• _Task to complete_
For each line of the data below that holds "computer", copy the line.
BEGIN Provided material
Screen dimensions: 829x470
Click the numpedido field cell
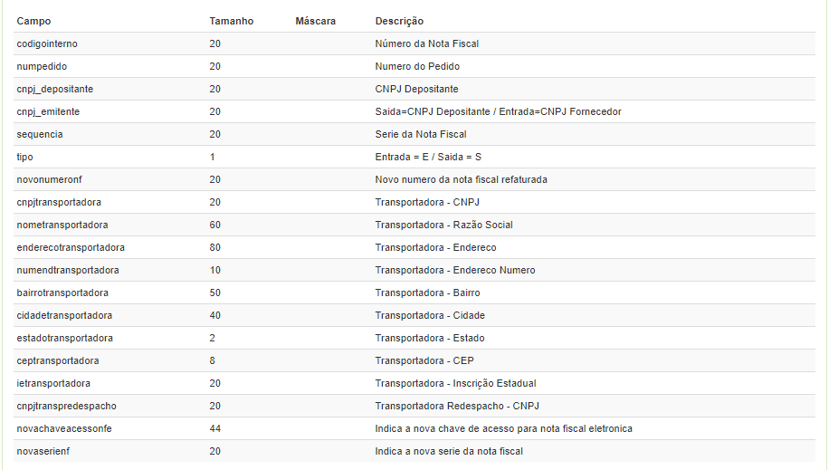click(x=42, y=66)
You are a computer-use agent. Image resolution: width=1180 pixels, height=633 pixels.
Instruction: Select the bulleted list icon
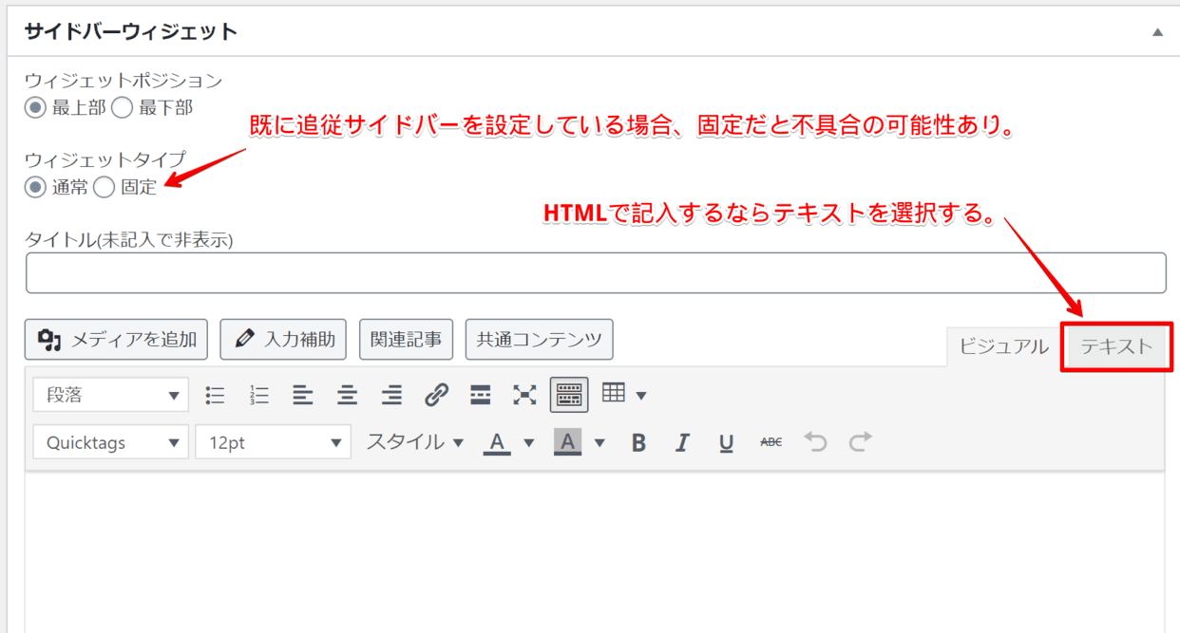pyautogui.click(x=215, y=395)
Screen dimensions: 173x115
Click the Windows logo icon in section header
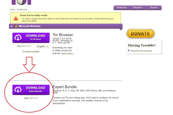pos(16,26)
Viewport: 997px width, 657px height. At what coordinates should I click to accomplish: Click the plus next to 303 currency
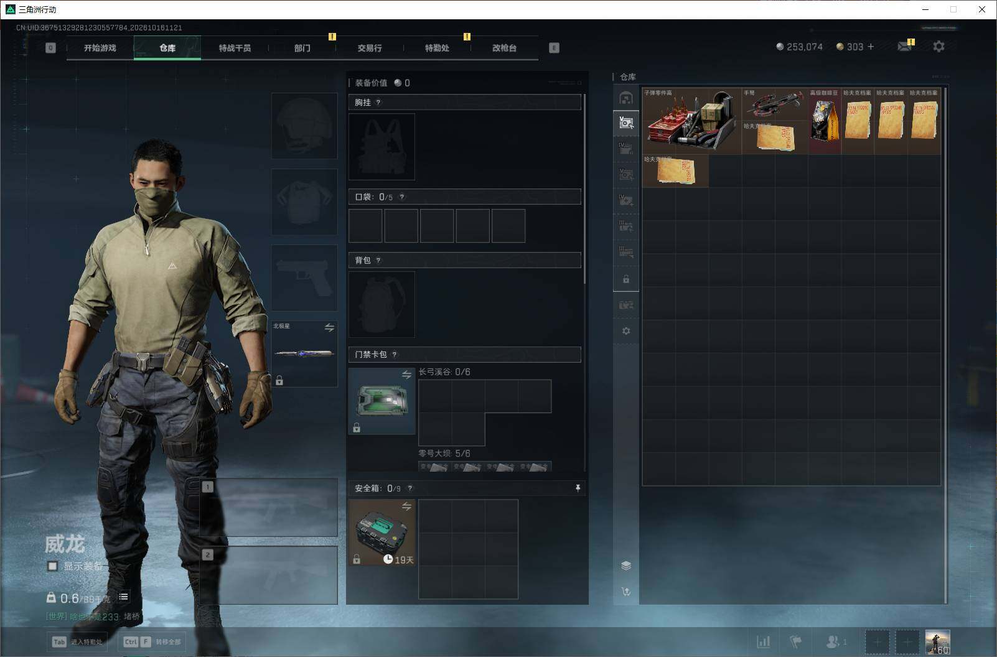point(870,47)
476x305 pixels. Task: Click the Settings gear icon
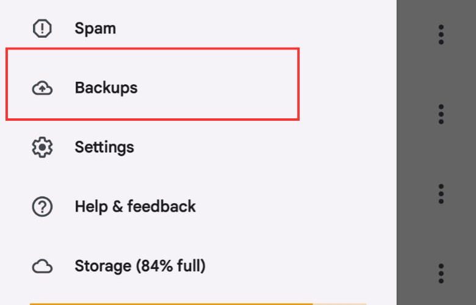pos(42,147)
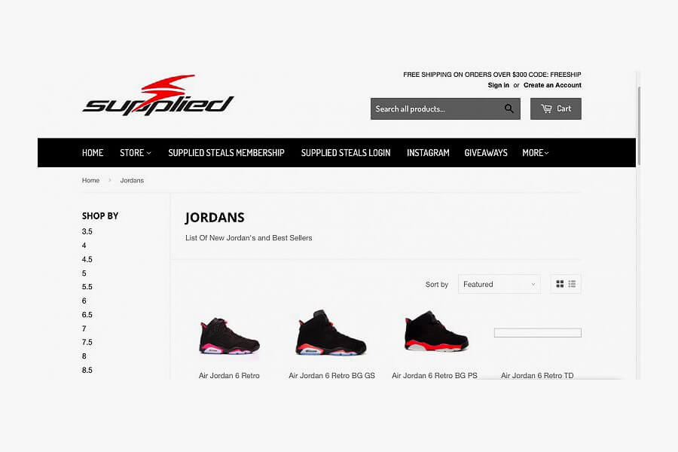Viewport: 678px width, 452px height.
Task: Click Create an Account link
Action: (552, 85)
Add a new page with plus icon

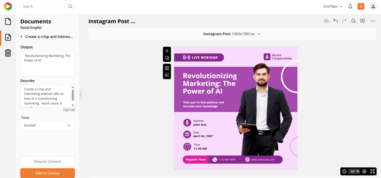167,51
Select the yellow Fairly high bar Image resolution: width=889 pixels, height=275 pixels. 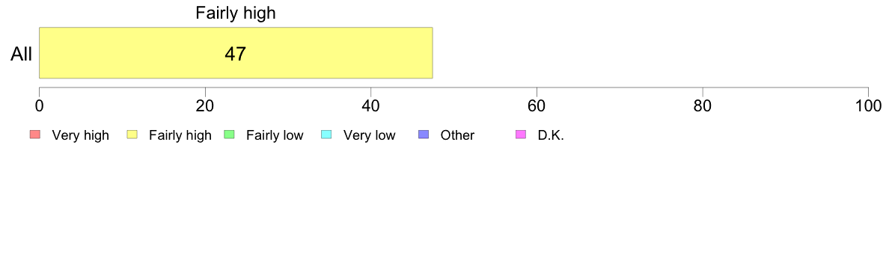236,52
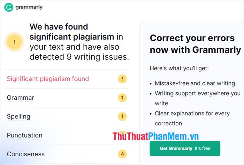Viewport: 244px width, 165px height.
Task: Click the Spelling count badge showing 1
Action: (x=122, y=116)
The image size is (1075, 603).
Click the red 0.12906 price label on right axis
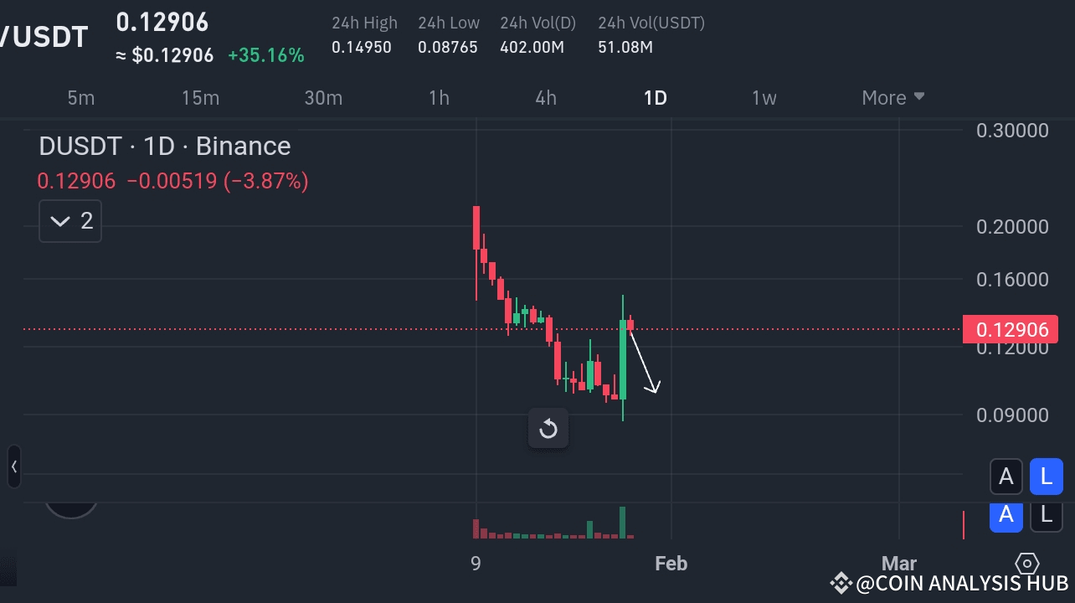1011,330
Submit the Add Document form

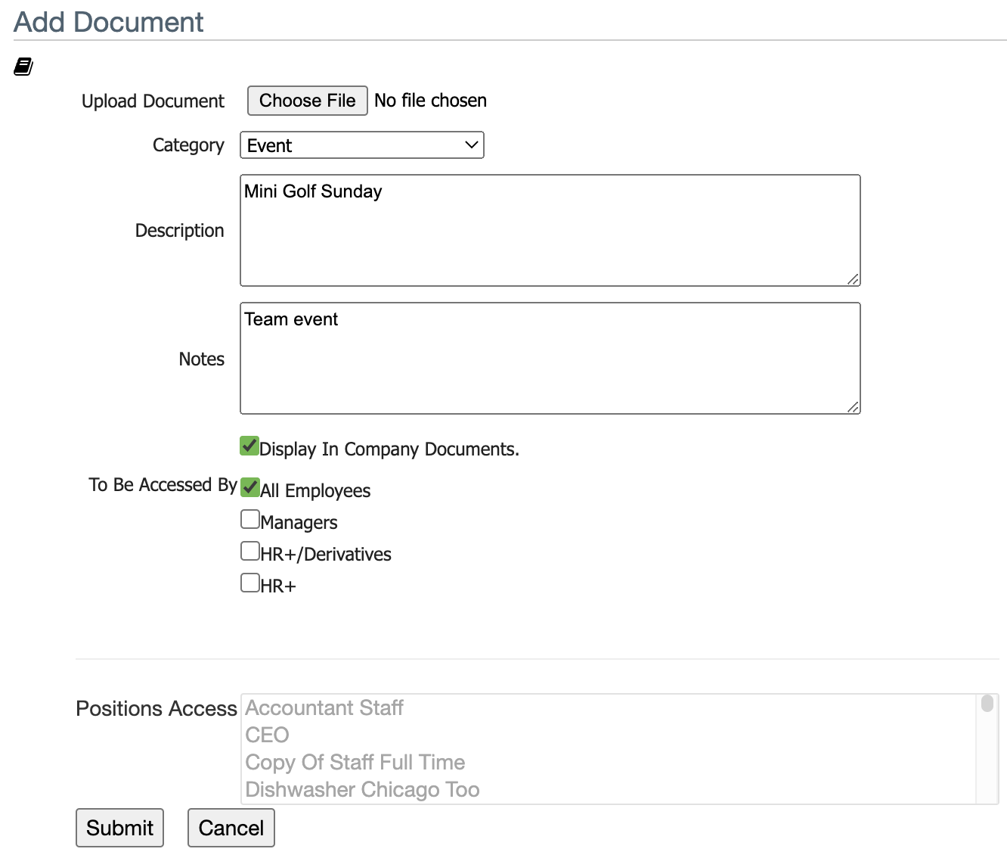click(119, 828)
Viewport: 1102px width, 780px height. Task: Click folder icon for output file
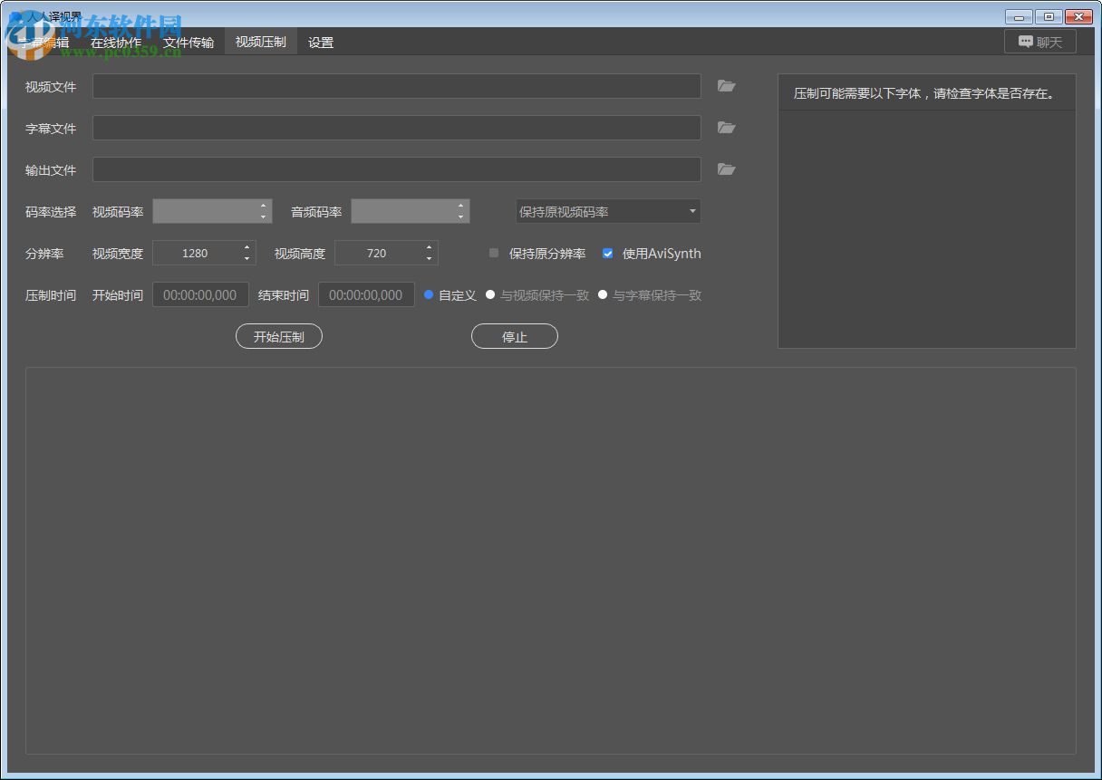click(726, 169)
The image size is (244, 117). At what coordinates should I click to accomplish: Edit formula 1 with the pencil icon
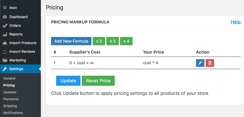click(x=200, y=63)
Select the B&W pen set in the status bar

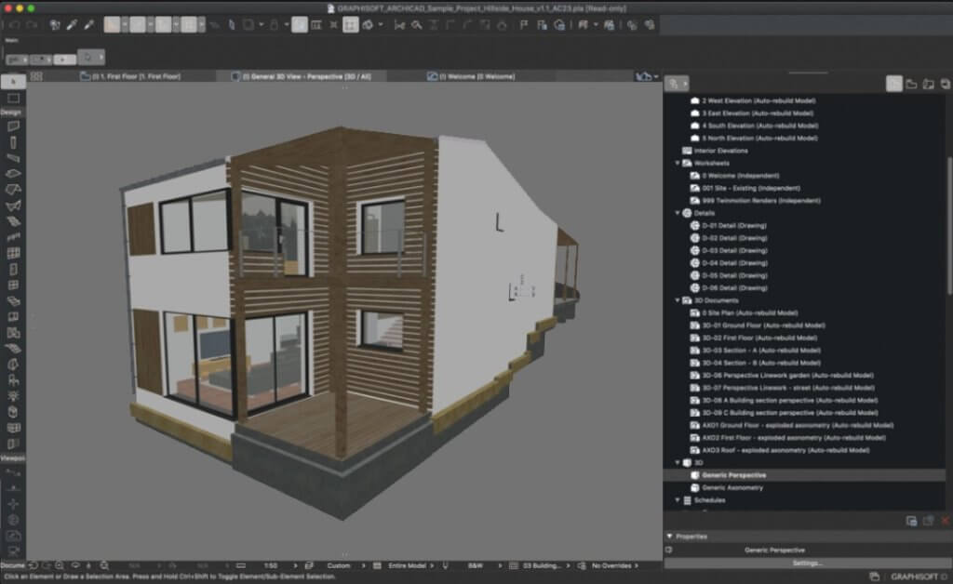(477, 564)
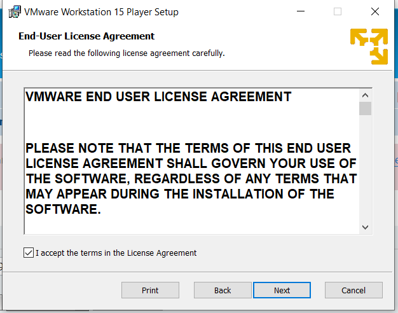Go back to the previous setup step
Image resolution: width=398 pixels, height=313 pixels.
pyautogui.click(x=223, y=290)
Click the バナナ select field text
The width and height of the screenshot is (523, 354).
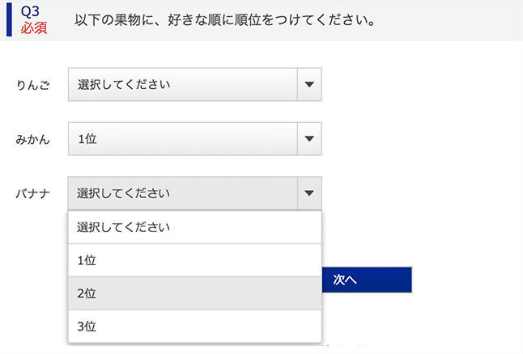click(124, 194)
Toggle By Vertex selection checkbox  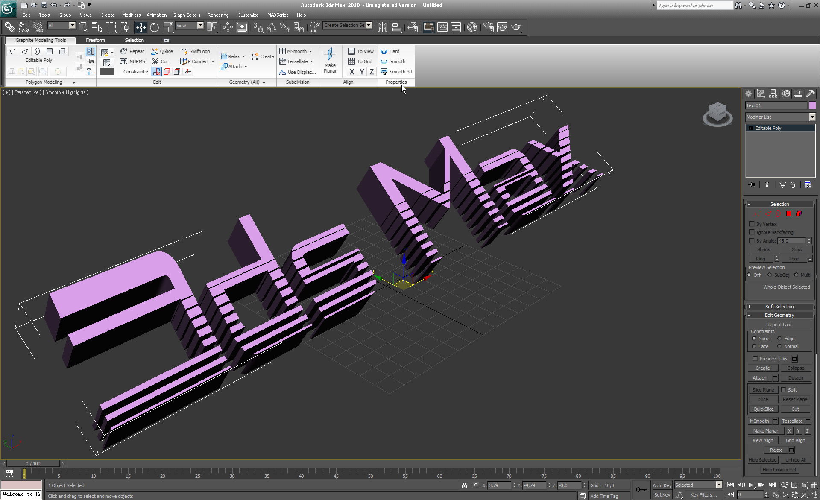click(751, 224)
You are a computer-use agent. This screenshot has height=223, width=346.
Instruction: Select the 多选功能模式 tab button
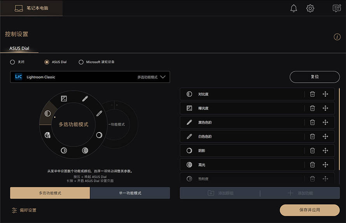point(50,193)
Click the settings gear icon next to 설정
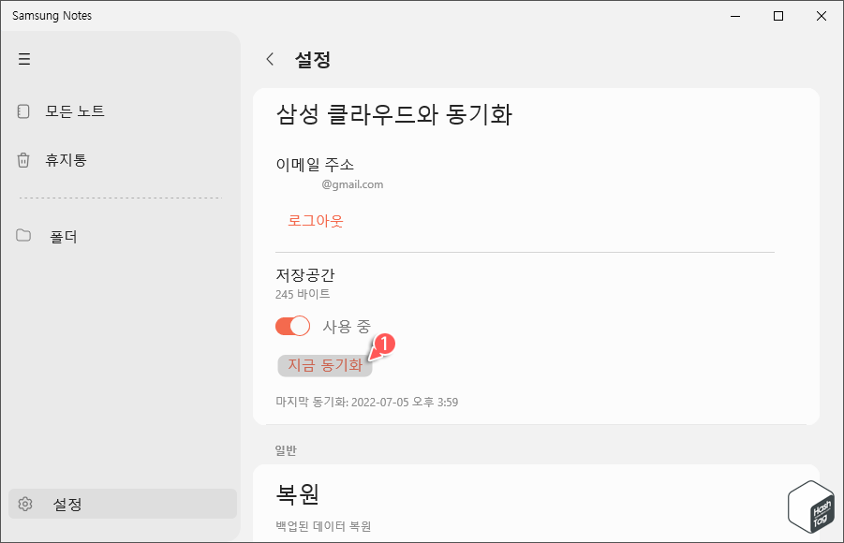Viewport: 844px width, 543px height. (23, 503)
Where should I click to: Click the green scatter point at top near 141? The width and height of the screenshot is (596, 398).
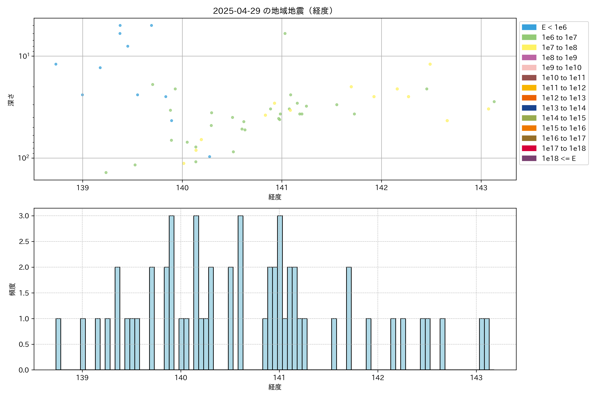(x=285, y=34)
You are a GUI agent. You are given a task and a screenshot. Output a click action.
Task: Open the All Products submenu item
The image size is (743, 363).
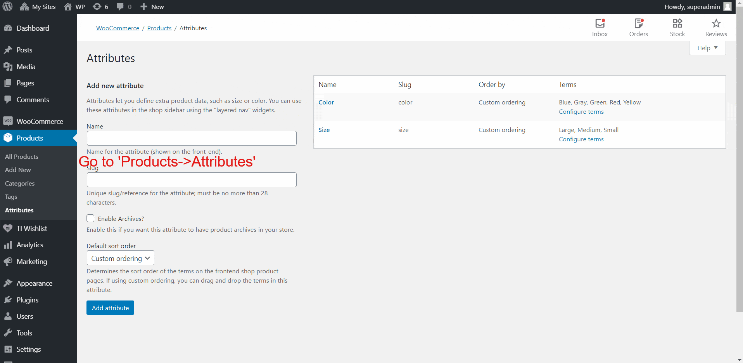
END Provided material
• _Exercise response_
You are a computer-use agent. Image resolution: width=1180 pixels, height=633 pixels.
You are a computer-use agent. This screenshot has height=223, width=346.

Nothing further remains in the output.